Alors que la dernière saison de Game Of Thrones battait son plein, la HBO proposait déjà une nouvelle série, constituée, elle, de seulement cinq épisodes. Malgré sa longueur, « Chernobyl » parvient à nous placer au cœur de la catastrophe nucléaire la plus importante du XXème siècle. Bienvenue à Pripyat, un village ukrainien se trouvant à cent kilomètres de Kiev.

« Quel est le danger des mensonges ? Ce n’est pas celui de les confondre avec la vérité. Le danger réel c’est que, si nous entendons assez de mensonges, alors nous ne serons plus capables de reconnaître la vérité » : ce sont les paroles qui ouvrent le premier épisode, et en disent long sur ce qui nous attend. Manifestement, Chernobyl n’a pas pour but immédiat de fournir la vérité toute crue. Ici, il s’agira de piquer- pour ne pas dire, arracher- des morceaux de ce qui s’est vraiment passé le 26 avril 1986, cachés parmi des couches et des couches de mensonges, avec lesquelles se protègent tantôt les membres du gouvernement communiste, tantôt un ingénieur responsable de la centrale nucléaire de Tchernobyl.

Les premières minutes de la série nous plongent au cœur du désespoir de cause : Valery Legassov, scientifique soviétique de renommée, qui fait partie de la Commission gouvernementale chargée de la gestion de catastrophe de Tchernobyl, se suicide, après avoir enregistré des cassettes contenant les résultats de l’enquête sur celle-ci.
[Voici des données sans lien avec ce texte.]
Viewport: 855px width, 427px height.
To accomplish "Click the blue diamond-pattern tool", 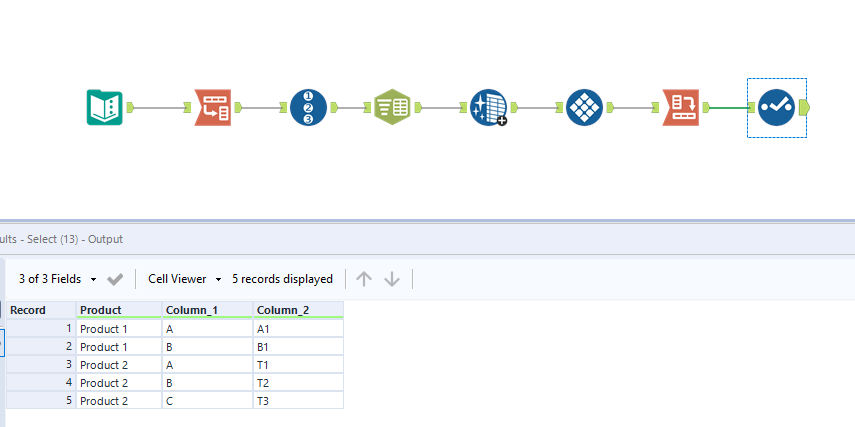I will tap(584, 107).
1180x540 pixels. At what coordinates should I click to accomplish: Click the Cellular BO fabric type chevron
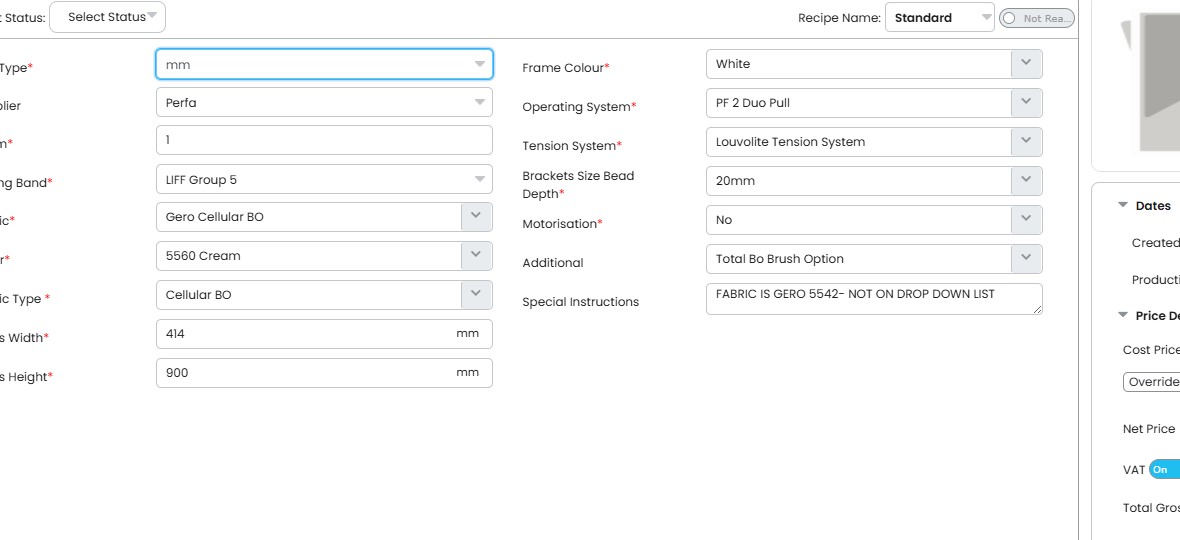click(476, 295)
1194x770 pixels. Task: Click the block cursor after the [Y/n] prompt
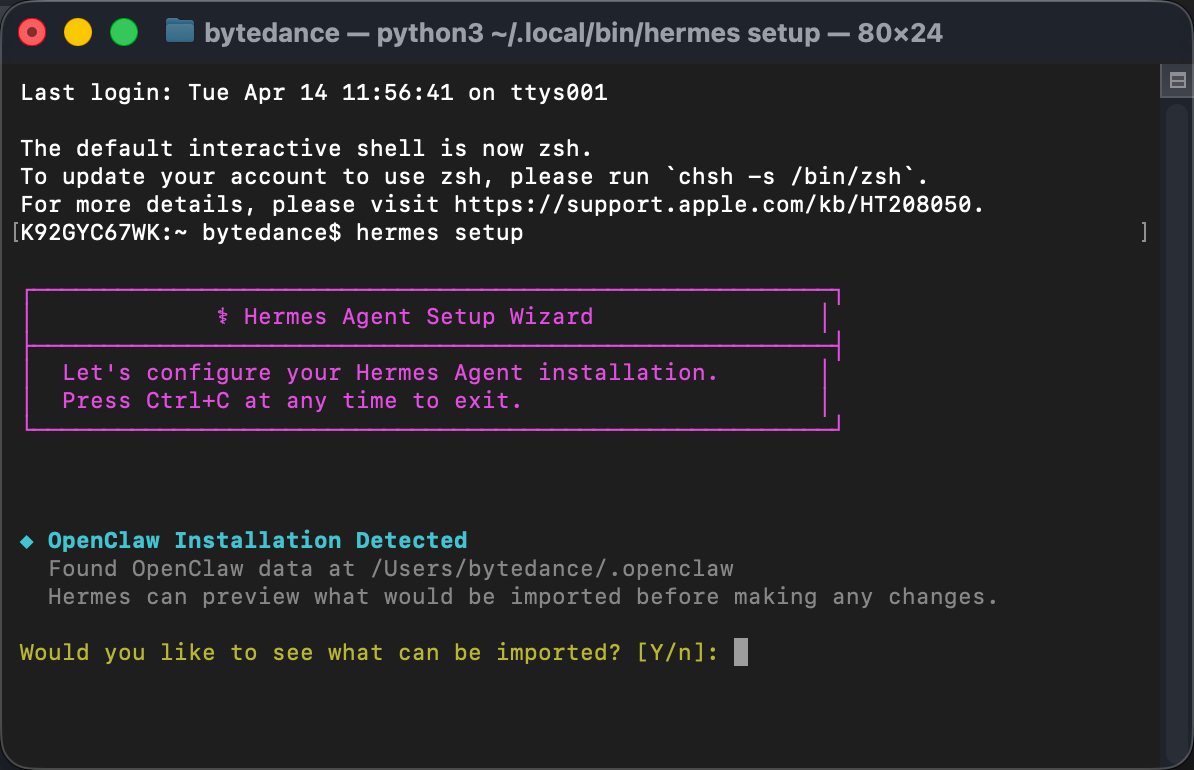click(x=741, y=653)
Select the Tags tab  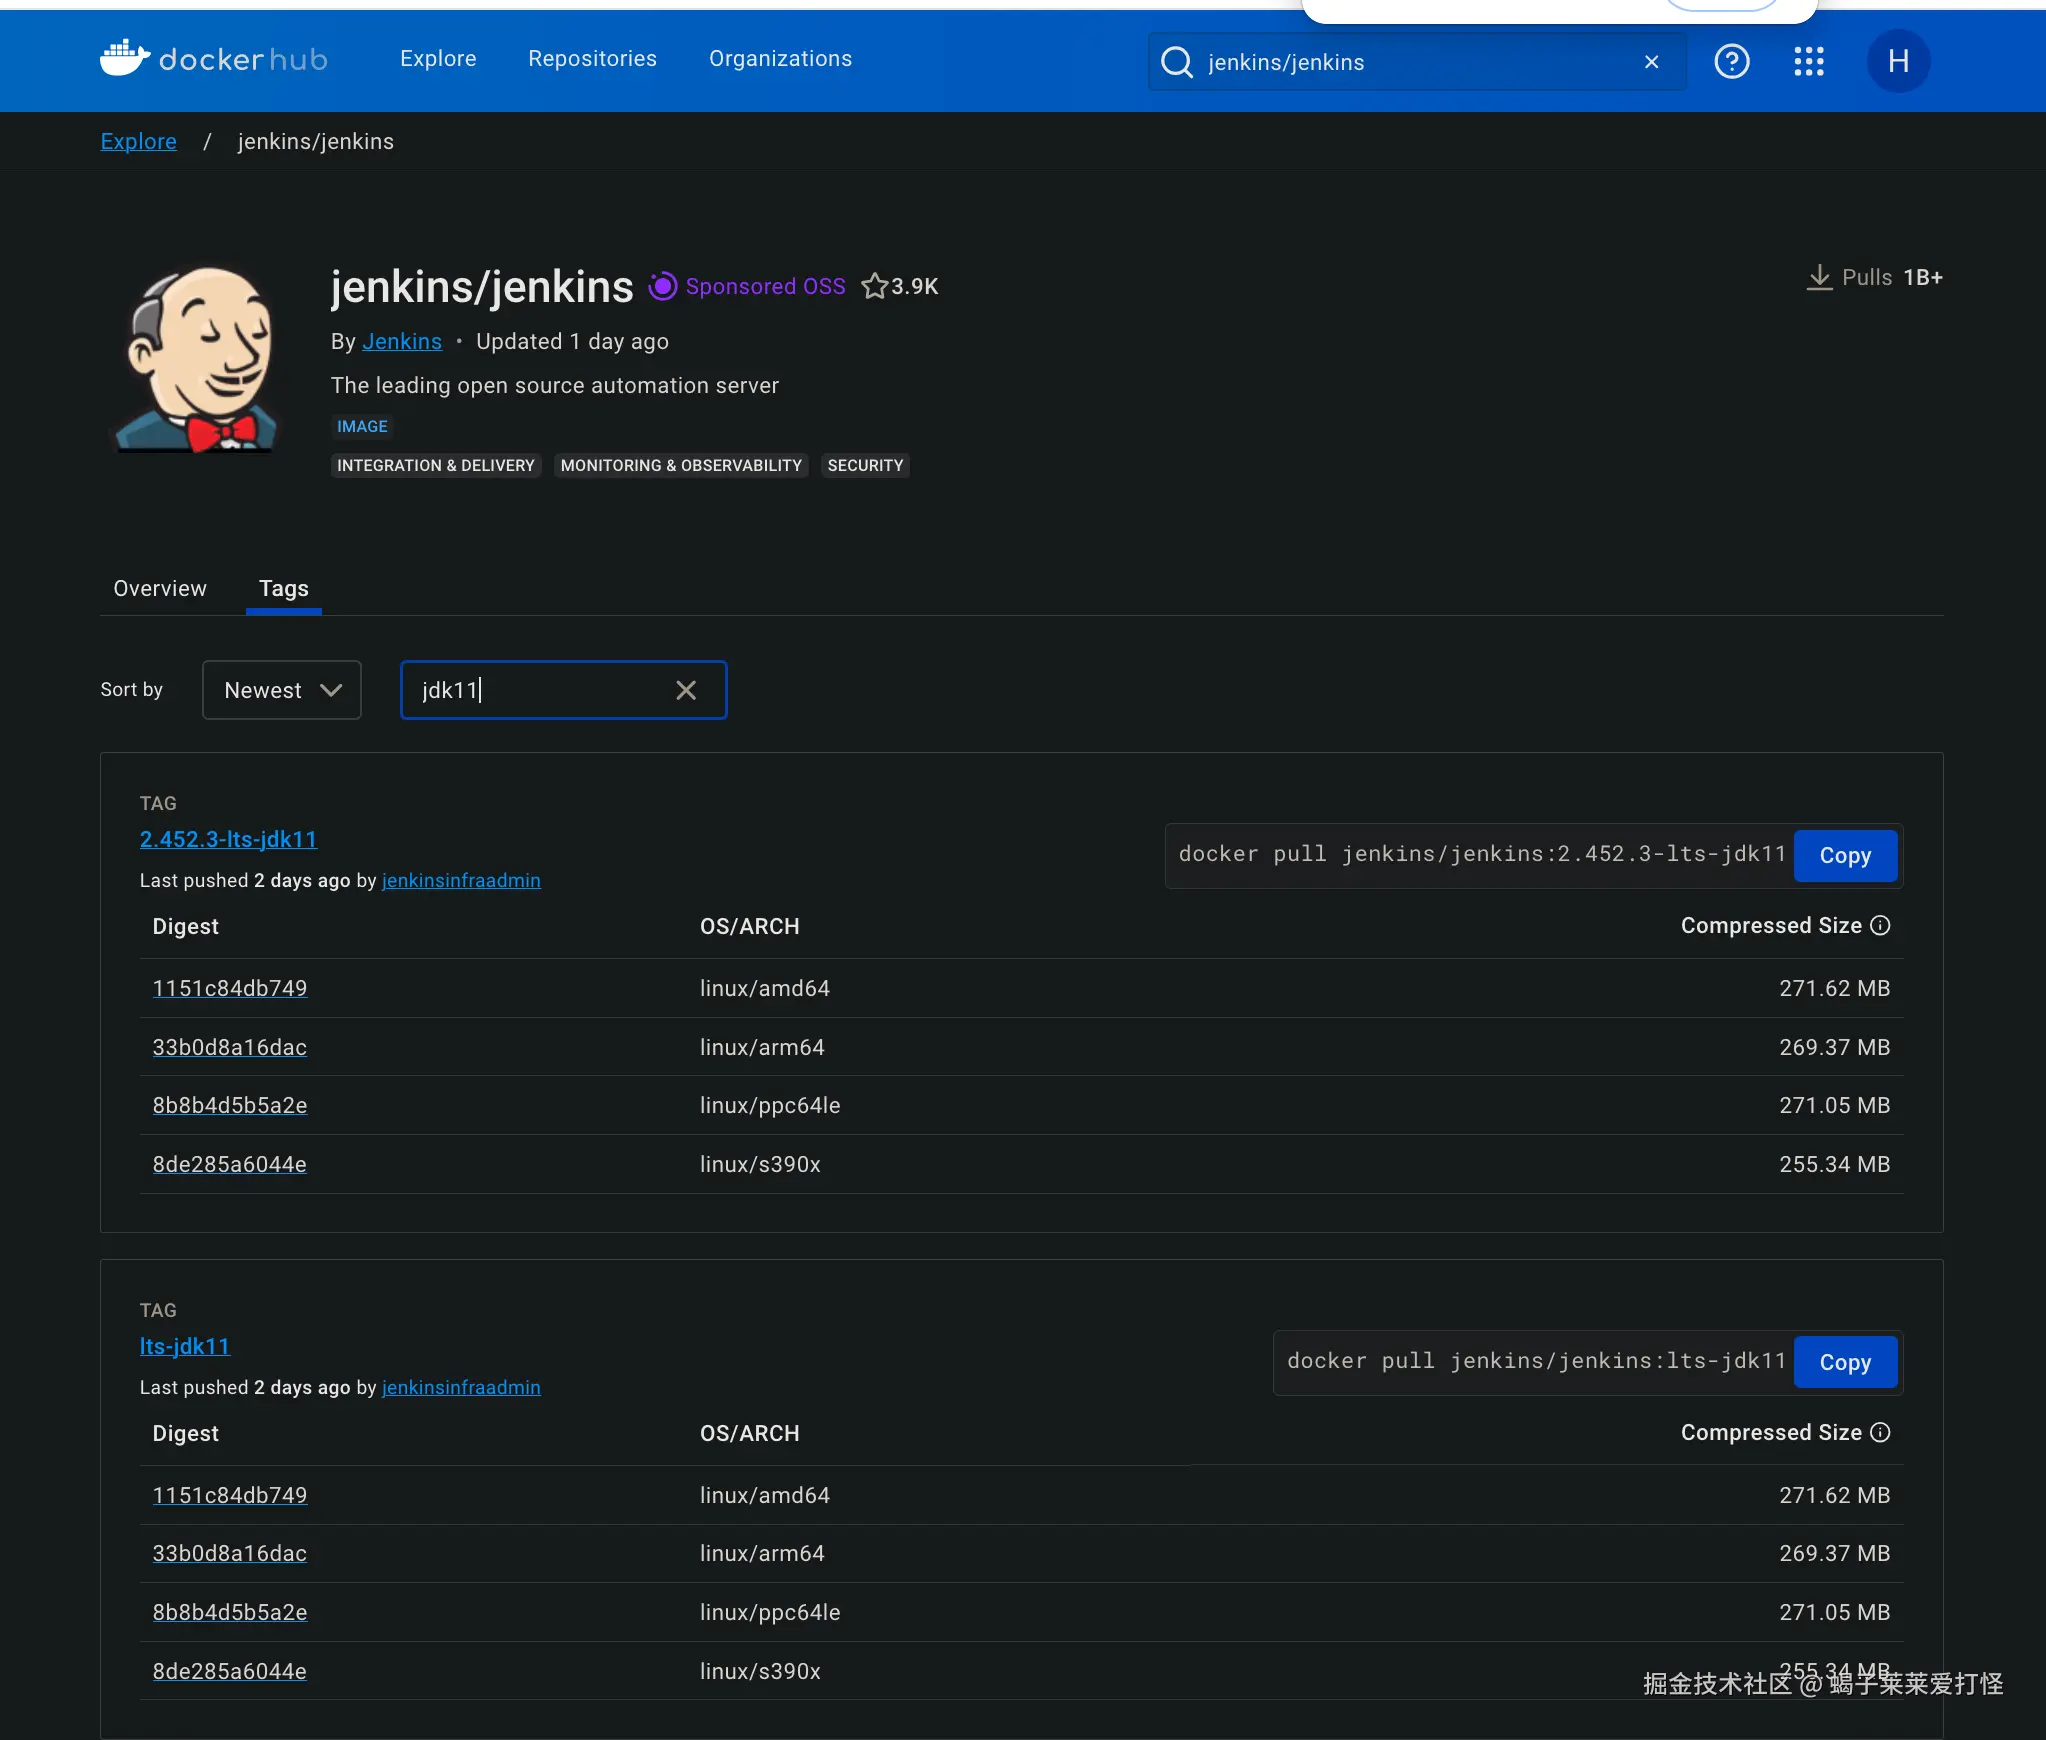click(283, 589)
Les plans s’enchaînent, jonglant entre les hésitations des ingénieurs, la lenteur-criminelle- du gouvernement soviétique, et la désinformation qui fut fatale aux quelques 50 000 des habitants du village. Alors que ceux-ci observent ce qu’ils croient n’être qu’un simple incendie, le spectateur, se sentant autant touché par des étincelles de radiation, se rend immédiatement compte de l’ampleur du désastre.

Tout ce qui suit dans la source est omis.